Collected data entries
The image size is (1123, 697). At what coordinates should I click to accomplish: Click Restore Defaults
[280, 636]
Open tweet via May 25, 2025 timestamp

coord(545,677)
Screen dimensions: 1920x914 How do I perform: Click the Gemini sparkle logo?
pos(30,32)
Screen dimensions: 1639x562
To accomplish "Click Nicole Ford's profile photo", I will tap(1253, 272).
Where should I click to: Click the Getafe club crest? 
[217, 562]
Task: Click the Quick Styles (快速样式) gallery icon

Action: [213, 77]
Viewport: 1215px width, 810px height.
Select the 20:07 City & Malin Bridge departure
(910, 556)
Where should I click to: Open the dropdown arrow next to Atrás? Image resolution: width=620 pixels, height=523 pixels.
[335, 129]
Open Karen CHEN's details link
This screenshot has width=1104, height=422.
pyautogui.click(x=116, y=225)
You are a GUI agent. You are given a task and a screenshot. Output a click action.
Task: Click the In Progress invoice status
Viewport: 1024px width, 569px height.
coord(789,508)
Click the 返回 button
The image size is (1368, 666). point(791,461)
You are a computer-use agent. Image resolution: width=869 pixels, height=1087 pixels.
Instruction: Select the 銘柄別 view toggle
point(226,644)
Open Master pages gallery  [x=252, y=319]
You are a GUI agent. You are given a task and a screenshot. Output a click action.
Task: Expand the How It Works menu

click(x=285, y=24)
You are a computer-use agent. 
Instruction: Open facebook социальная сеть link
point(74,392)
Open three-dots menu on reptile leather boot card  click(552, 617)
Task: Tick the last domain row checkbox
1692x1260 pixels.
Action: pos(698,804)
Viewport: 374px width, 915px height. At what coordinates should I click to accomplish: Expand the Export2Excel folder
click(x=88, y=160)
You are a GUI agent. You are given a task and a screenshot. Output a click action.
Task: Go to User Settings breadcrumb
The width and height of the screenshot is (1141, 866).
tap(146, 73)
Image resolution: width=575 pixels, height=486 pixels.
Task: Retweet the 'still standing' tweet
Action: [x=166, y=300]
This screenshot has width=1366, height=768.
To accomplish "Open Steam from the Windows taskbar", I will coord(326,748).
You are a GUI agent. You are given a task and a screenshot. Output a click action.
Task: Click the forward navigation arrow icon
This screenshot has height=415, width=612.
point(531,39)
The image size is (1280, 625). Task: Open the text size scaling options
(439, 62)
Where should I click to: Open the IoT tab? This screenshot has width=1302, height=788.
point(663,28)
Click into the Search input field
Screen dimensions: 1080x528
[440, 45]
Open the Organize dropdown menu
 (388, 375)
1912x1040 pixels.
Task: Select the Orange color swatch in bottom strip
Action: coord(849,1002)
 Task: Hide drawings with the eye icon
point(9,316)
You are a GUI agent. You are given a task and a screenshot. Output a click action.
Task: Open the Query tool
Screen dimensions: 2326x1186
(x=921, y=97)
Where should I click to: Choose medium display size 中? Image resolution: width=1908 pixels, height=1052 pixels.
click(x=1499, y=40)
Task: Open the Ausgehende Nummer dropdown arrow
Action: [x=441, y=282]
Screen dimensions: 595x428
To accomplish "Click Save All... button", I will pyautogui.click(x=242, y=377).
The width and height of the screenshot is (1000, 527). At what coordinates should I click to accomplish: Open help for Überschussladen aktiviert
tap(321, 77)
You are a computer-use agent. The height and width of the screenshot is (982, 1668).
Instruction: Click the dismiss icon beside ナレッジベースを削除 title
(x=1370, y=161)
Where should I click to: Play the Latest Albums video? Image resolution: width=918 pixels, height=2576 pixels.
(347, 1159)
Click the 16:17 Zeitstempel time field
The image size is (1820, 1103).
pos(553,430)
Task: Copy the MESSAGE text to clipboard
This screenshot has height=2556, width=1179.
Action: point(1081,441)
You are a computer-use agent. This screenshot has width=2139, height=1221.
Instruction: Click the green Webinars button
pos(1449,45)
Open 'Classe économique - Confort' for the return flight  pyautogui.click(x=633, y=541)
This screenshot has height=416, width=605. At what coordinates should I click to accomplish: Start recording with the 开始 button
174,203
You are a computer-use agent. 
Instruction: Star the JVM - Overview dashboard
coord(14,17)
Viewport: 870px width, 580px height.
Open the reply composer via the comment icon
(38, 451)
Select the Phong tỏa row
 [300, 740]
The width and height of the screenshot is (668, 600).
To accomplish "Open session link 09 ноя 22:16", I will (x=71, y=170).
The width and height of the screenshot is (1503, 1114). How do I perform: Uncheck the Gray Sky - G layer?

• **Exercise directions**
Please give back all of the records exactly as written.

• **Solution to the problem**
The image size is (1123, 697). At what coordinates should I click to accomplish: Click Restore Defaults
[280, 636]
Open tweet via May 25, 2025 timestamp

coord(545,677)
Screen dimensions: 1920x914 How do I perform: Click the Gemini sparkle logo?
pos(30,32)
Screen dimensions: 1639x562
To accomplish "Click Nicole Ford's profile photo", I will tap(1253, 272).
Where should I click to: Click the Getafe club crest? 
[217, 562]
Task: Click the Quick Styles (快速样式) gallery icon

Action: [213, 77]
Viewport: 1215px width, 810px height.
Select the 20:07 City & Malin Bridge departure
(910, 556)
Where should I click to: Open the dropdown arrow next to Atrás? Image resolution: width=620 pixels, height=523 pixels.
[335, 129]
Open Karen CHEN's details link
This screenshot has width=1104, height=422.
pyautogui.click(x=116, y=225)
You are a GUI agent. You are given a task and a screenshot. Output a click action.
Task: Click the In Progress invoice status
Viewport: 1024px width, 569px height.
coord(789,508)
Click the 返回 button
The image size is (1368, 666). point(791,461)
You are a computer-use agent. Image resolution: width=869 pixels, height=1087 pixels.
Instruction: Select the 銘柄別 view toggle
point(226,644)
Open Master pages gallery  [x=252, y=319]
You are a GUI agent. You are given a task and a screenshot. Output a click action.
Task: Expand the How It Works menu

click(x=285, y=24)
You are a computer-use agent. 
Instruction: Open facebook социальная сеть link
point(74,392)
Open three-dots menu on reptile leather boot card  click(552, 617)
Task: Tick the last domain row checkbox
1692x1260 pixels.
Action: pos(698,804)
Viewport: 374px width, 915px height. At what coordinates should I click to accomplish: Expand the Export2Excel folder
click(x=88, y=160)
You are a GUI agent. You are given a task and a screenshot. Output a click action.
Task: Go to User Settings breadcrumb
The width and height of the screenshot is (1141, 866).
tap(146, 73)
Image resolution: width=575 pixels, height=486 pixels.
Task: Retweet the 'still standing' tweet
Action: [x=166, y=300]
This screenshot has width=1366, height=768.
To accomplish "Open Steam from the Windows taskbar", I will coord(326,748).
You are a GUI agent. You are given a task and a screenshot. Output a click action.
Task: Click the forward navigation arrow icon
This screenshot has height=415, width=612.
point(531,39)
The image size is (1280, 625). Task: Open the text size scaling options
(439, 62)
Where should I click to: Open the IoT tab? This screenshot has width=1302, height=788.
point(663,28)
Click into the Search input field
Screen dimensions: 1080x528
[440, 45]
Open the Organize dropdown menu
 (388, 375)
1912x1040 pixels.
Task: Select the Orange color swatch in bottom strip
Action: coord(849,1002)
 Task: Hide drawings with the eye icon
point(9,316)
You are a GUI agent. You are given a task and a screenshot. Output a click action.
Task: Open the Query tool
Screen dimensions: 2326x1186
(x=921, y=97)
Where should I click to: Choose medium display size 中? Image resolution: width=1908 pixels, height=1052 pixels.
click(x=1499, y=40)
Task: Open the Ausgehende Nummer dropdown arrow
Action: [x=441, y=282]
Screen dimensions: 595x428
To accomplish "Click Save All... button", I will pyautogui.click(x=242, y=377).
The width and height of the screenshot is (1000, 527). At what coordinates should I click to accomplish: Open help for Überschussladen aktiviert
tap(321, 77)
You are a computer-use agent. The height and width of the screenshot is (982, 1668).
Instruction: Click the dismiss icon beside ナレッジベースを削除 title
(x=1370, y=161)
Where should I click to: Play the Latest Albums video? Image resolution: width=918 pixels, height=2576 pixels.
(347, 1159)
Click the 16:17 Zeitstempel time field
The image size is (1820, 1103).
pos(553,430)
Task: Copy the MESSAGE text to clipboard
This screenshot has height=2556, width=1179.
Action: point(1081,441)
You are a computer-use agent. This screenshot has width=2139, height=1221.
Instruction: Click the green Webinars button
pos(1449,45)
Open 'Classe économique - Confort' for the return flight  pyautogui.click(x=633, y=541)
This screenshot has height=416, width=605. At what coordinates should I click to accomplish: Start recording with the 开始 button
174,203
You are a computer-use agent. 
Instruction: Star the JVM - Overview dashboard
coord(14,17)
Viewport: 870px width, 580px height.
Open the reply composer via the comment icon
(38, 451)
Select the Phong tỏa row
 [300, 740]
The width and height of the screenshot is (668, 600).
To accomplish "Open session link 09 ноя 22:16", I will (x=71, y=170).
The width and height of the screenshot is (1503, 1114). How do I perform: Uncheck the Gray Sky - G layer?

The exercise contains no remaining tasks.